DATASET ENTRIES below:

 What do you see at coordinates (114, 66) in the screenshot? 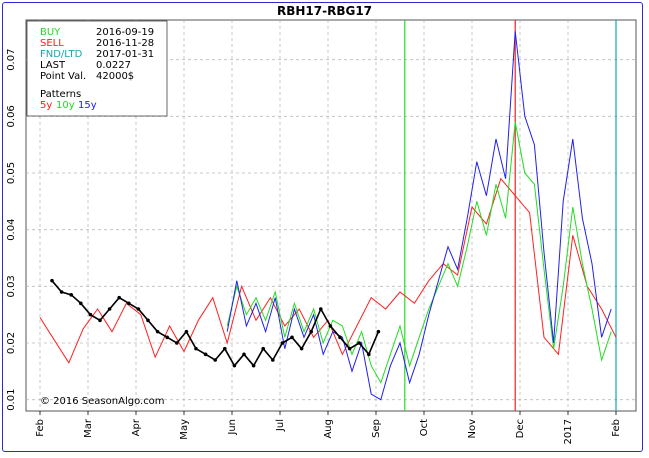
I see `legend-last-value: 0.0227` at bounding box center [114, 66].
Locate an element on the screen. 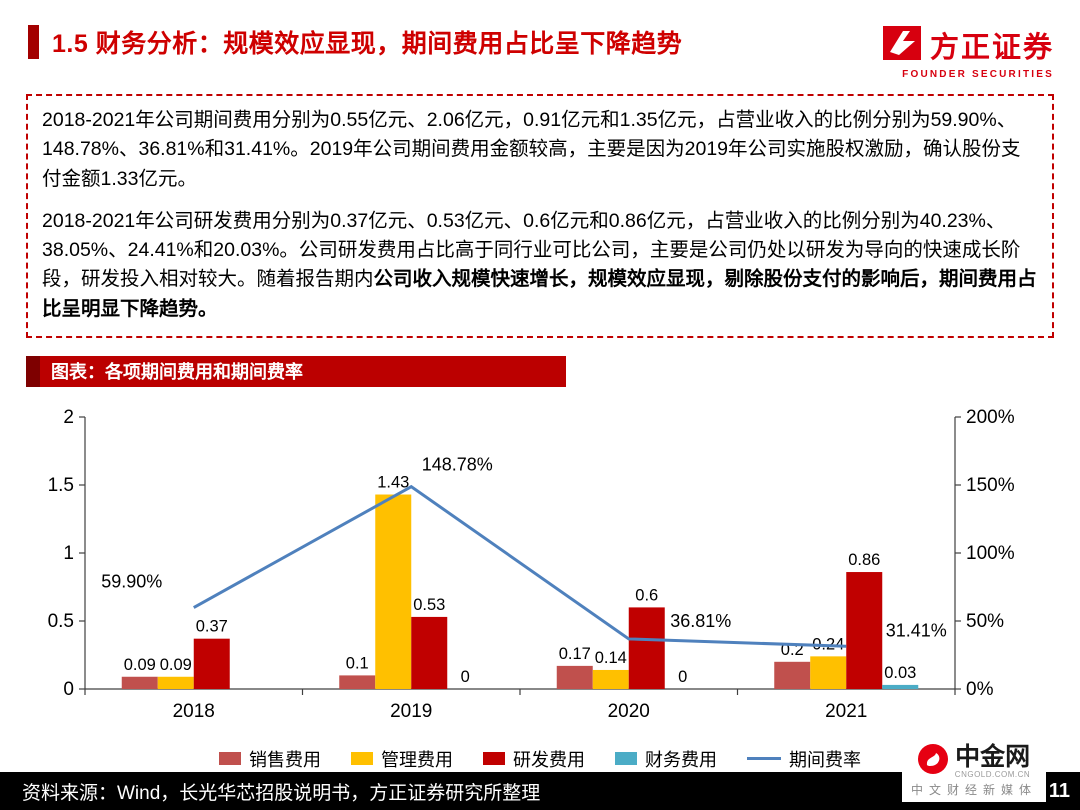 Image resolution: width=1080 pixels, height=810 pixels. bar-销售费用-2019 is located at coordinates (358, 682).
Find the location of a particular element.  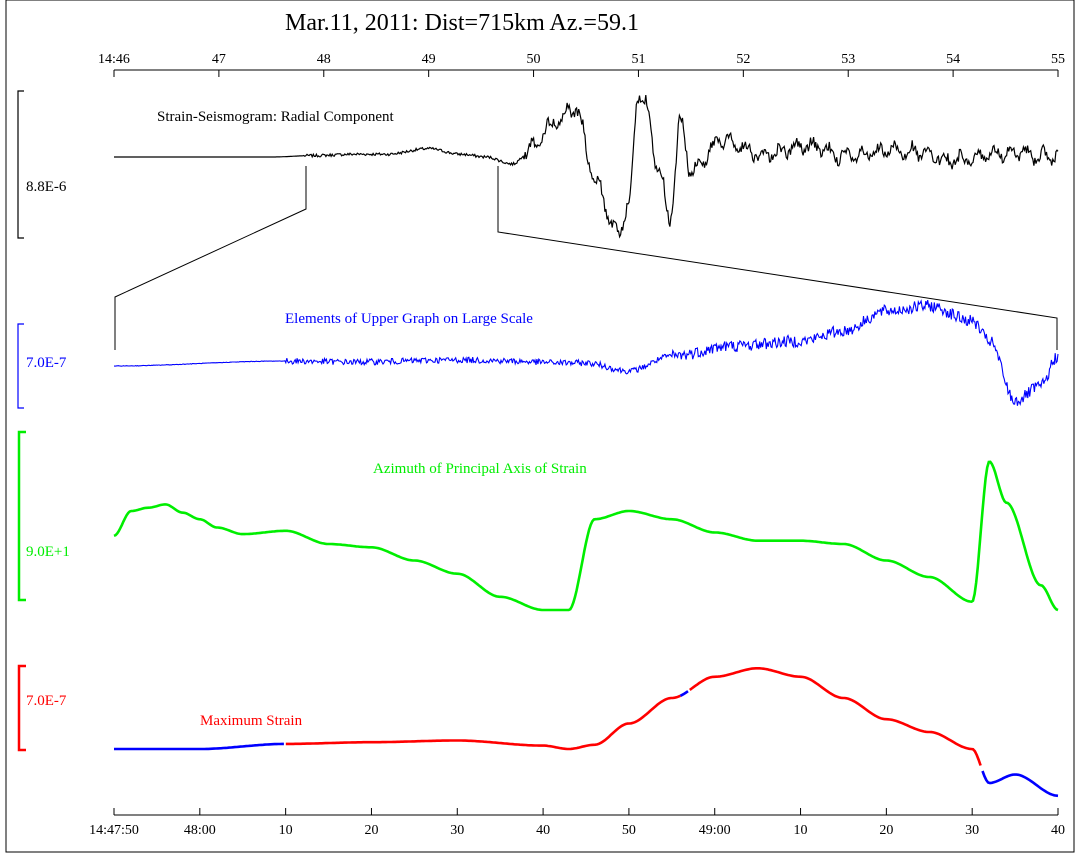

panel-4-title: Maximum Strain is located at coordinates (252, 721).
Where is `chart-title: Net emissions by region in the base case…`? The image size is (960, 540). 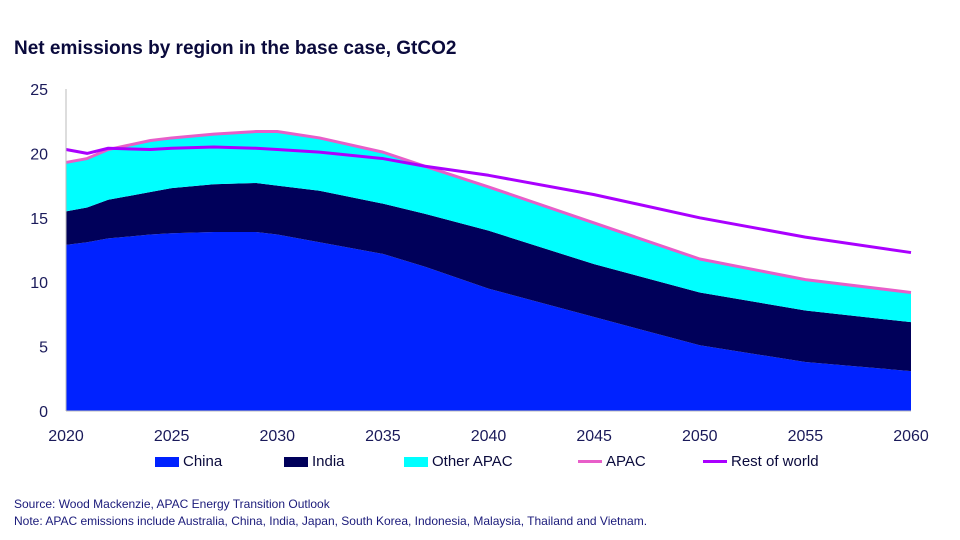
chart-title: Net emissions by region in the base case… is located at coordinates (236, 48).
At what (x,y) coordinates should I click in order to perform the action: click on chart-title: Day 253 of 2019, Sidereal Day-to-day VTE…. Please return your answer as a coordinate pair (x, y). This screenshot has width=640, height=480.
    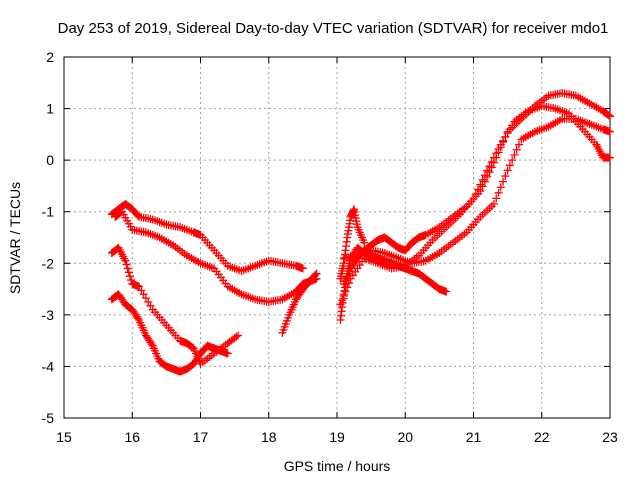
    Looking at the image, I should click on (334, 28).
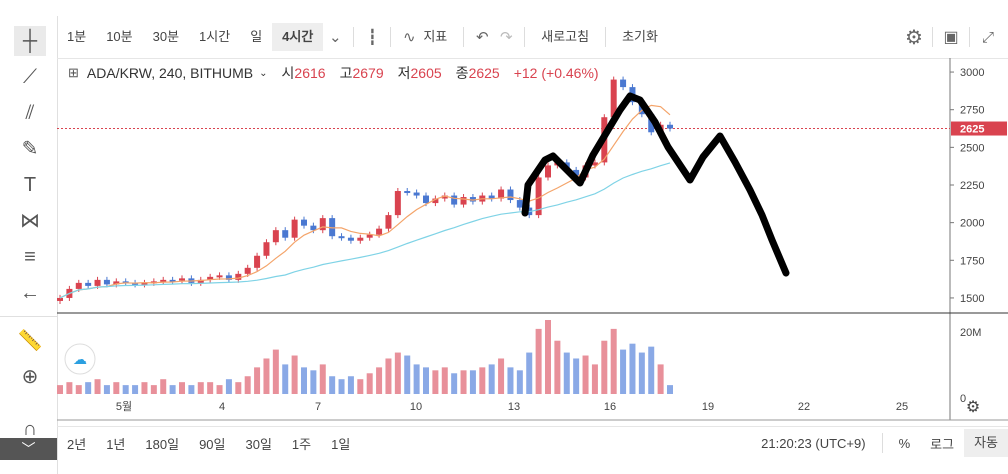 This screenshot has width=1008, height=474. What do you see at coordinates (951, 38) in the screenshot?
I see `camera-icon: ▣` at bounding box center [951, 38].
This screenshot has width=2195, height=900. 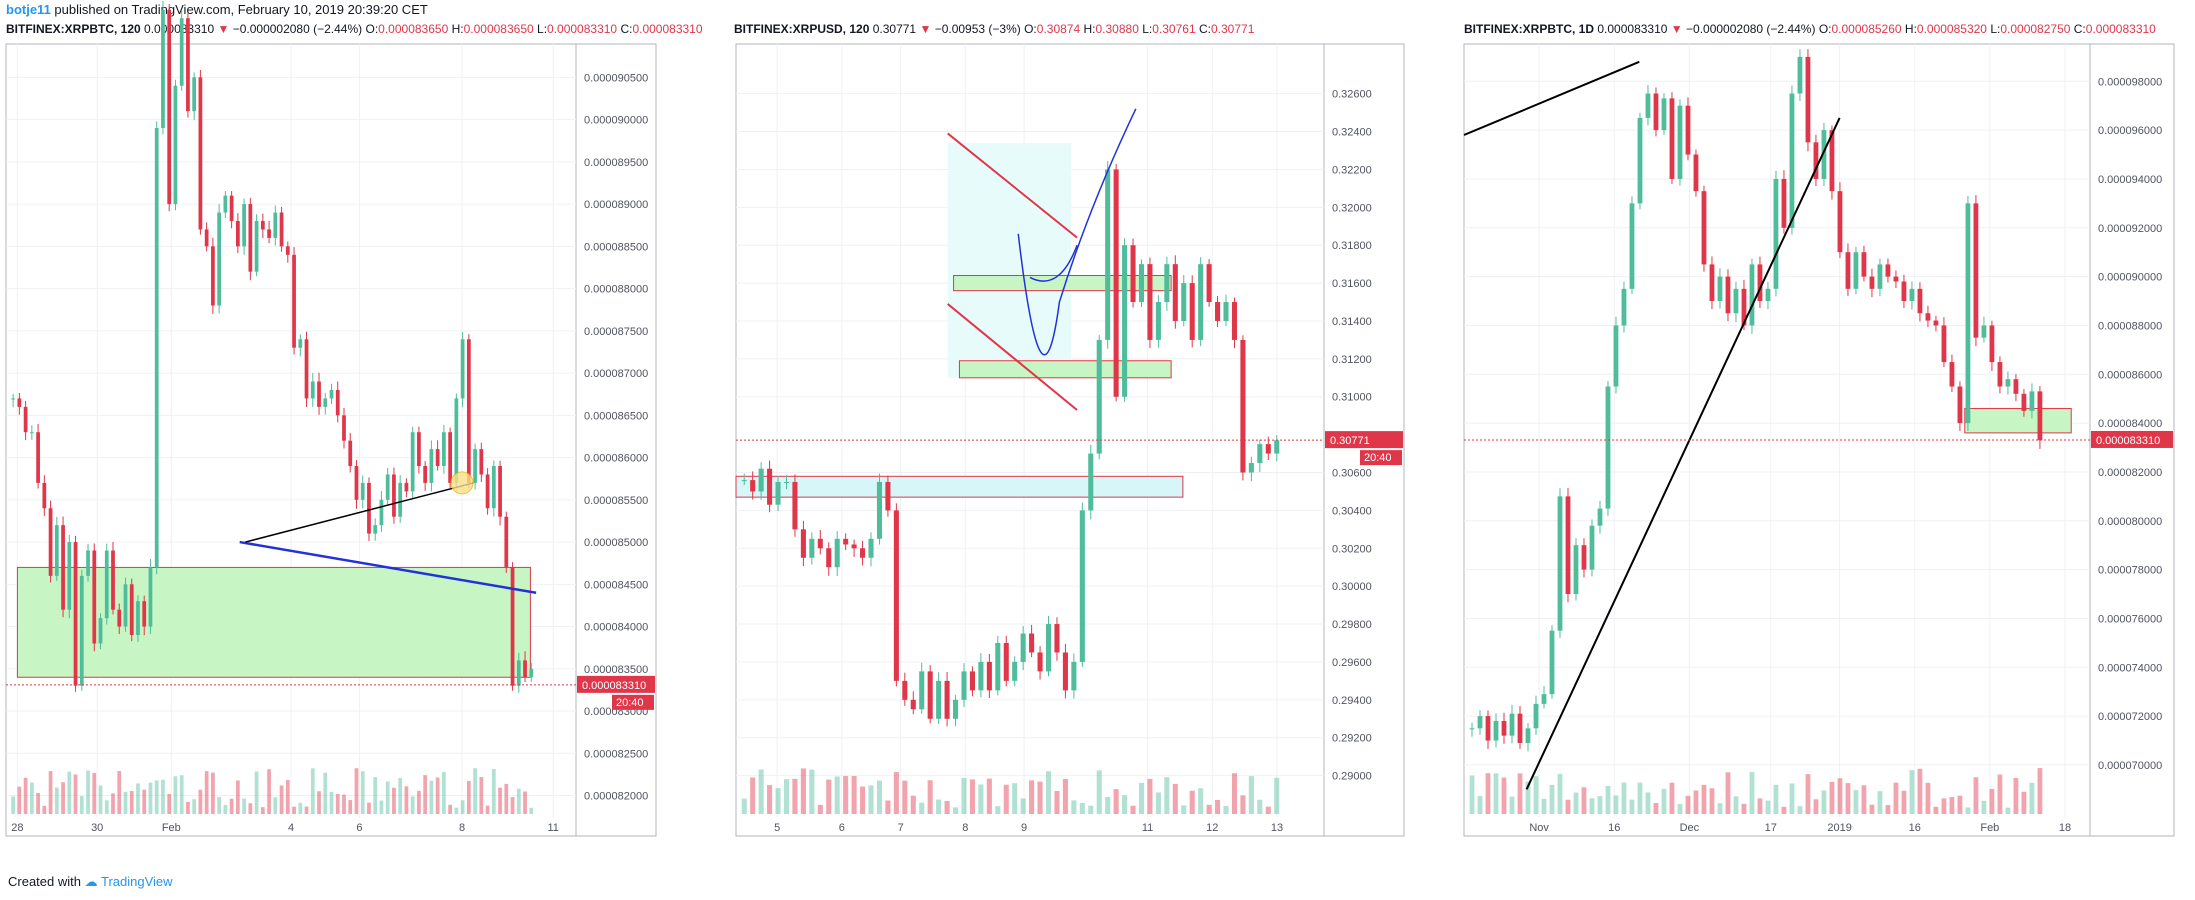 What do you see at coordinates (97, 828) in the screenshot?
I see `x-tick-label: 30` at bounding box center [97, 828].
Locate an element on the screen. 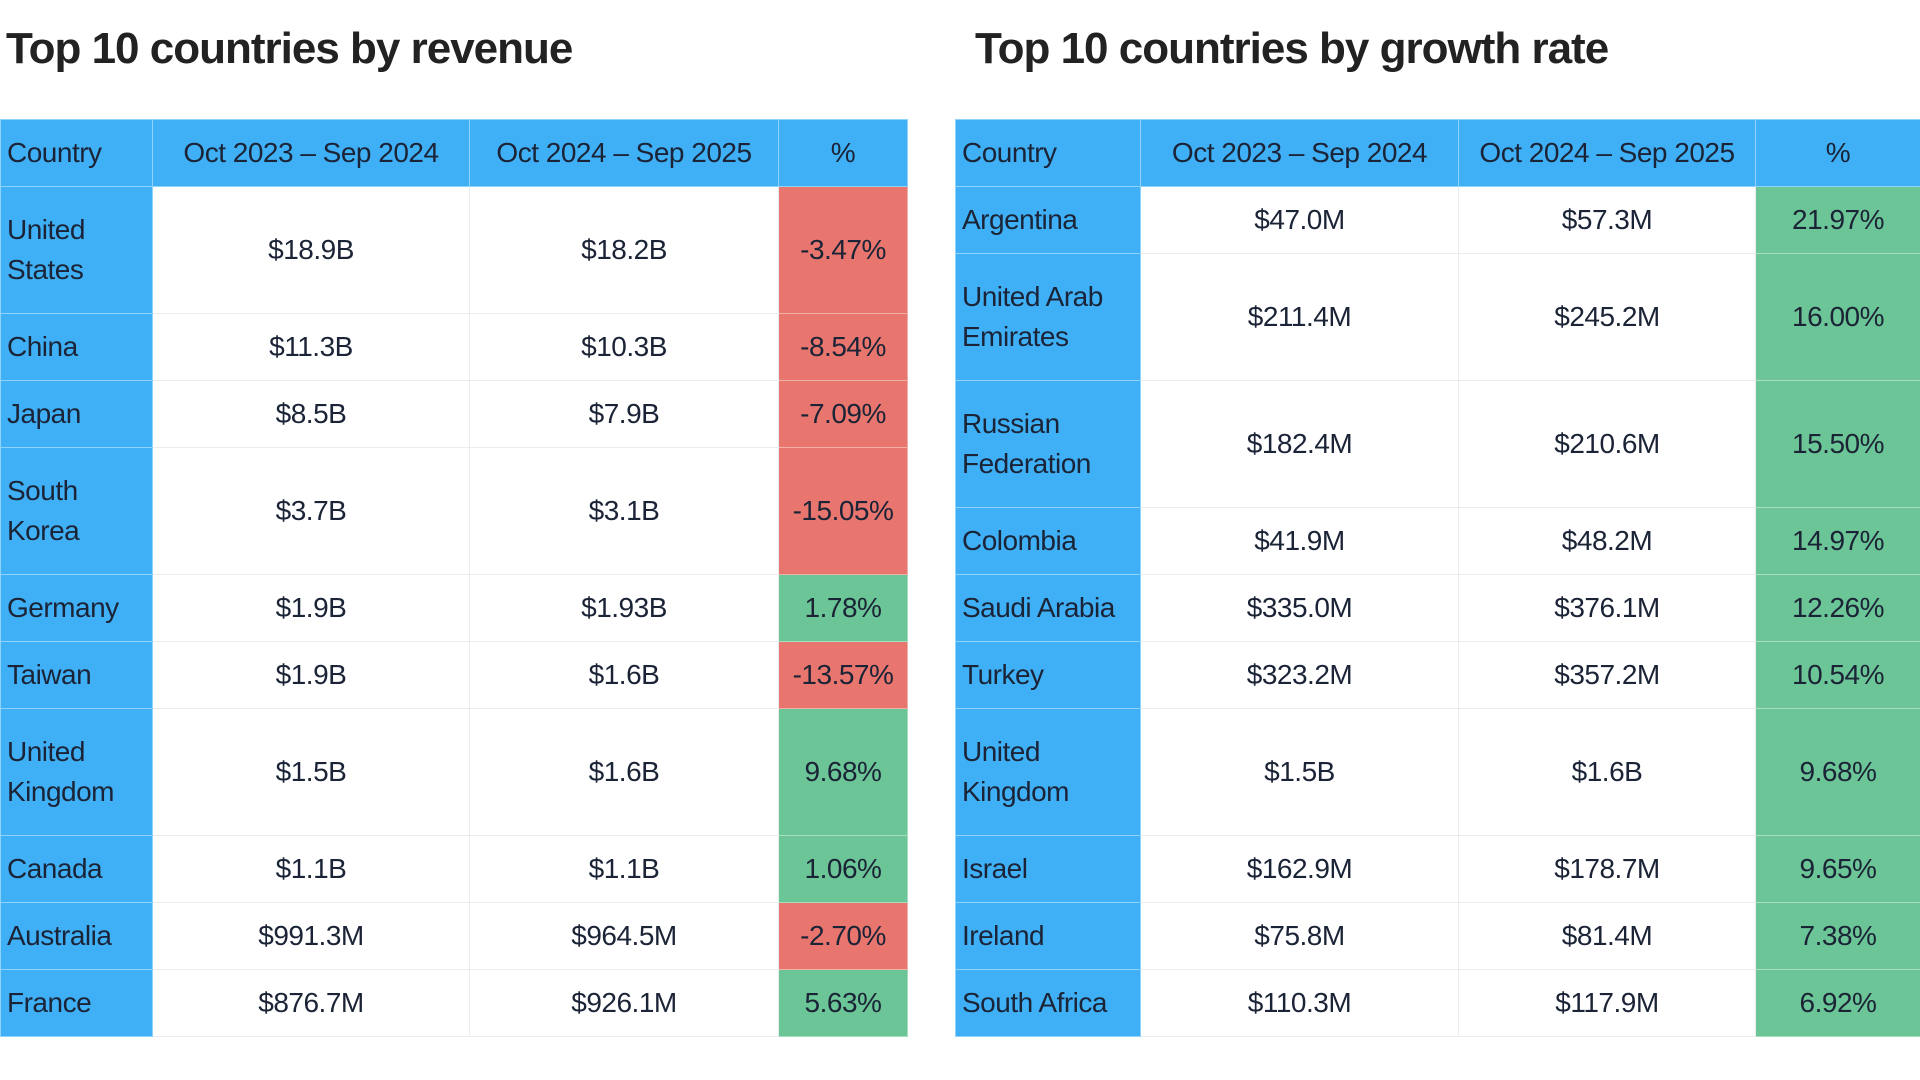 The height and width of the screenshot is (1080, 1920). country-cell: Australia is located at coordinates (76, 936).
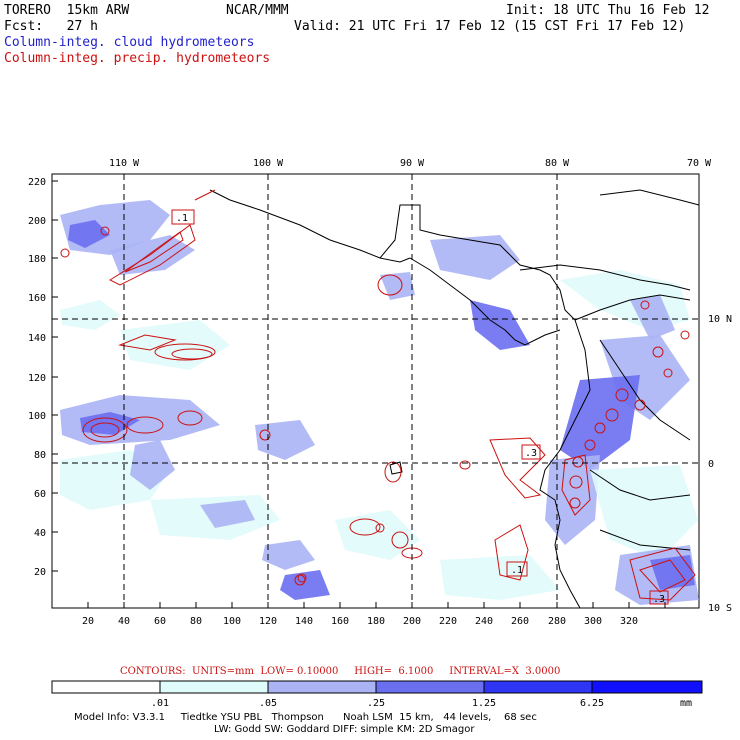  Describe the element at coordinates (37, 338) in the screenshot. I see `y-tick-label: 140` at that location.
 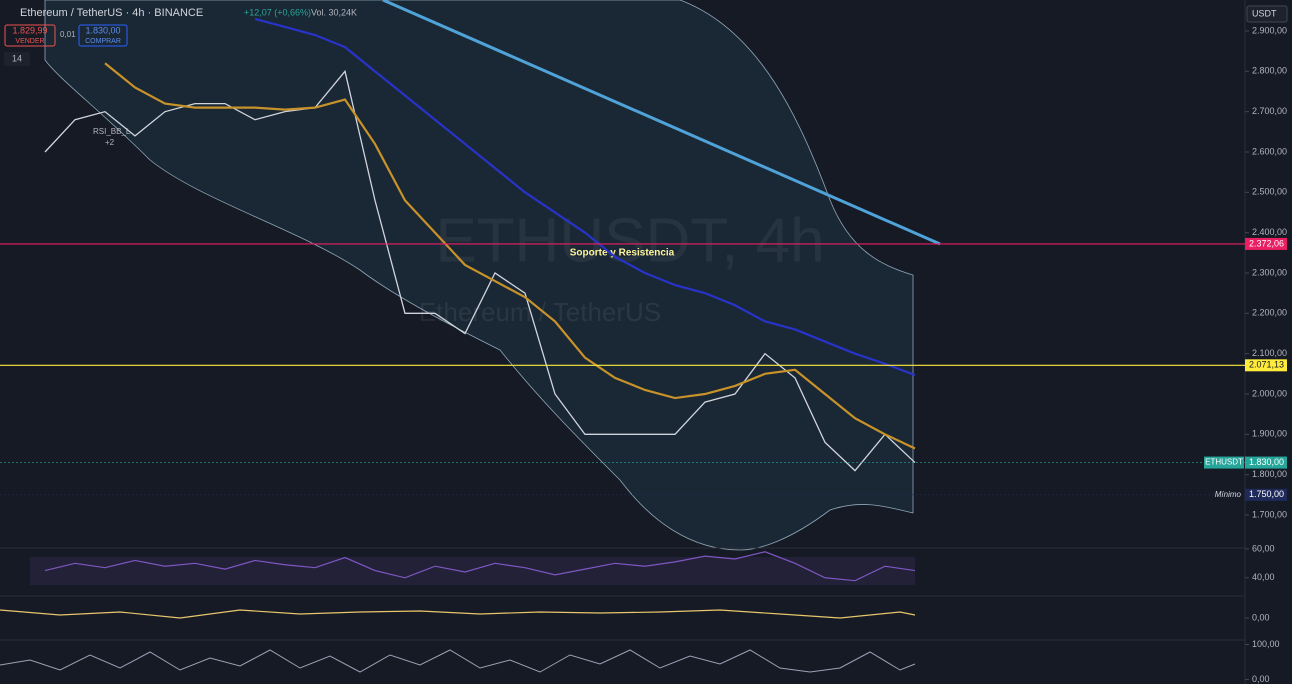 What do you see at coordinates (103, 42) in the screenshot?
I see `buy-label: COMPRAR` at bounding box center [103, 42].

End of DATASET ENTRIES.

* _WORK INSTRUCTIONS_
Reproduce the data from the line with "Find the location of a particular element." to the line with "chart-title: Net emissions by region in the base case… is", replacing "location" with "position" and changing nothing else. Leave the pictures out of your answer.

* _RESPONSE TO THE EXERCISE_
Find the position of a particular element.  

panel-4-title: Maximum Strain is located at coordinates (252, 721).
Where is `chart-title: Net emissions by region in the base case…`? The image size is (960, 540). 
chart-title: Net emissions by region in the base case… is located at coordinates (236, 48).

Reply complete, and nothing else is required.